Nasim Pica is an environmental engineer working at CDM Smith Technology Service Unit. She is leading CDM Smith’s pilot-scale electrochemical oxidation system for PFAS destruction. Prior to that she was a postdoctoral researcher in the Department of Civil and Environmental Engineering at Colorado State University working on bioelectrochemical treatment systems for remediation of emerging contaminants. Nasim is a co-PI on a new SERDP PFAS fingerprinting project where she developed a R-code to predict molecular formulas for unknown PFASs. Currently, she is working on understanding PFAS fate and transport in the environment through multiple projects and developing sustainable PFAS treatment systems.
Sustainable and Destructive Remediation Strategy for PFAS Impacted Water via Foam Fractionation and Electrochemical Oxidation
Unique stability of PFAS plus potential transformation of precursors make them one of the most persistent and difficult to treat chemicals in the environment. Cost-effective destructive PFAS treatment technologies are thus needed. Here we demonstrate a sustainable pilot-scale treatment train of 1) foam fractionation (SAFF™) to concentrate dilute PFAS- impacted water, 2) electrochemical oxidation (ECO) of the PFAS concentrate, and 3) biological polishing to treat the oxidation byproduct of perchlorate.

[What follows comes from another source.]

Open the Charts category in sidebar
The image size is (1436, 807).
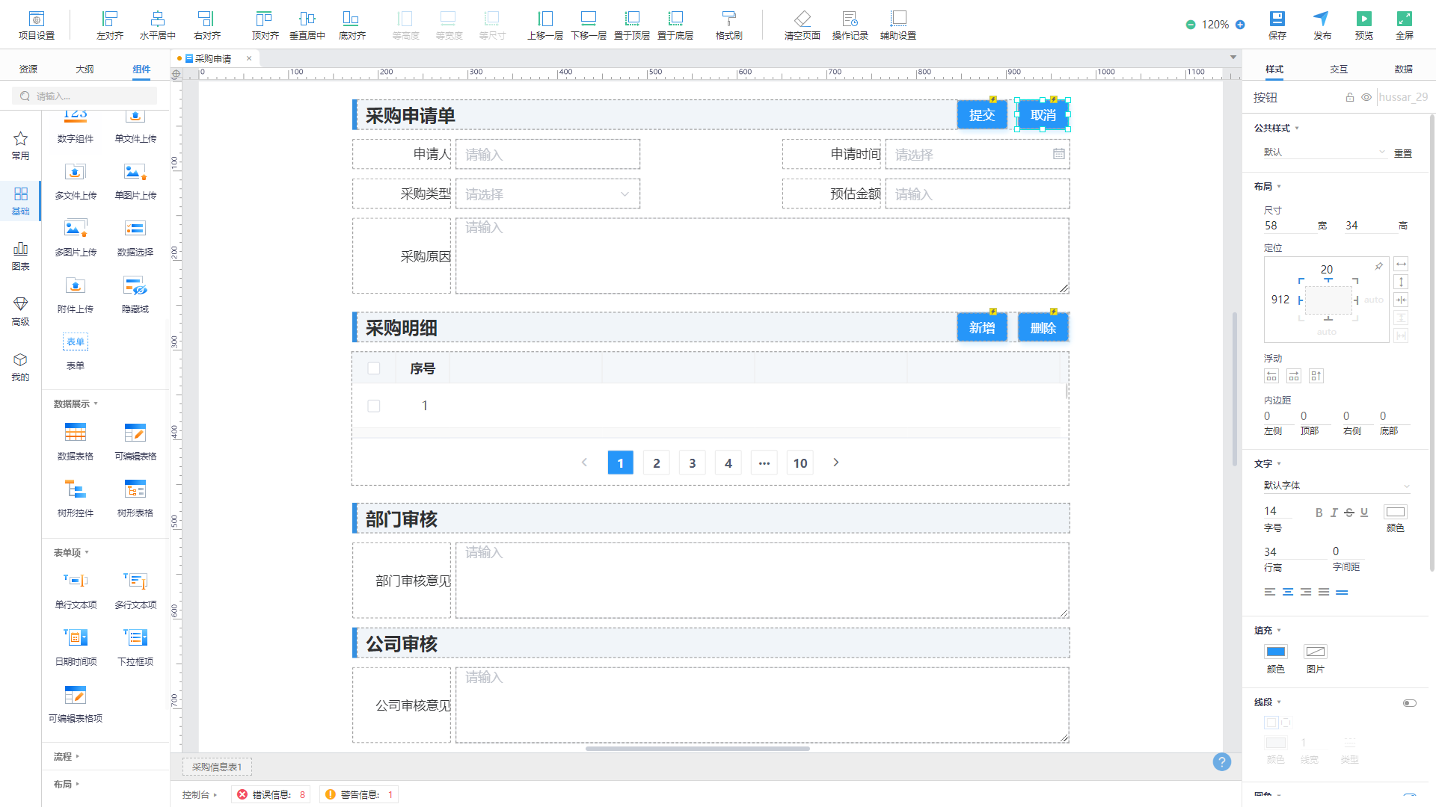click(20, 255)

Overall, the SAFF™ concentrated PFAS in groundwater by up to 1,800,000x. The SAFF™ was able to remove more than 99% of priority PFAS and generated concentrate stream that was then treated in the ECO pilot system to achieve stringent discharge criteria of 70 ug/l PFOS and PFOA. A full evaluation of this treatment train including fluorine mass balance, transformation products, perchlorate generation and degradation, in addition to cost analysis and potential water quality interferences will be discussed during the presentation.

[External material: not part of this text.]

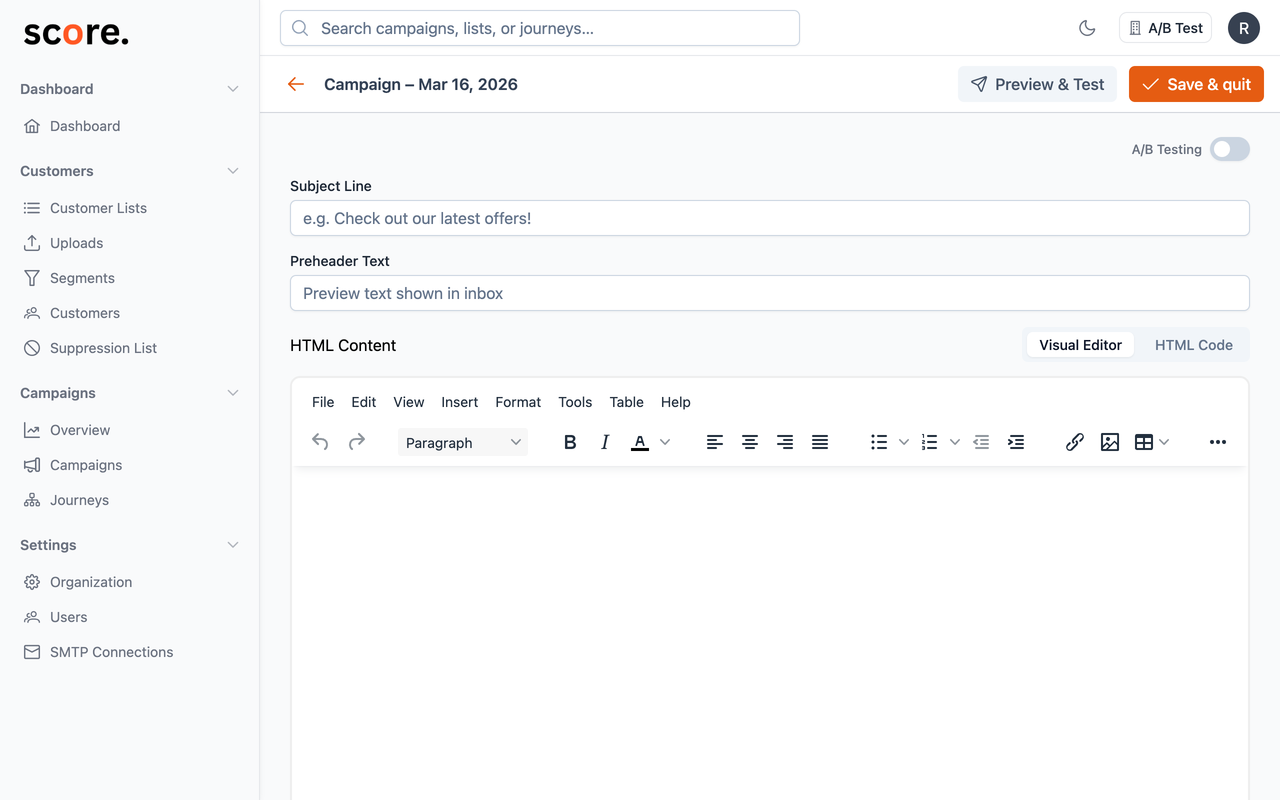Open the text color dropdown

click(665, 442)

Datamining as a novel approach for source identification of PFAS impacted water
It is known that there are many sources that can contribute to PFAS contamination such as aqueous film forming foam, landfill leachate, metal plating, etc. While the difference in composition and concentration of a few commonly-found compounds such as PFOA and PFOS might help identify potential contributing sources, given the large number of individual PFAS and ubiquitous use of PFASs, the effectiveness and accuracy of traditional fingerprinting methods is challenging. In this study, an innovative multi-step approach for PFAS source identification is introduced. This novel approach is composed of 1) holistic datamining, 2) multivariant correlation analysis, unsupervised clustering; 3) ML modeling to further help with PFAS source identification, if necessary. This fingerprinting approach is analogous to using AI in image recognition investigations to identify individuals based on an image. Examples are presented to illustrate the application of this newly developed process to identify possible PFAS sources in impacted water bodies.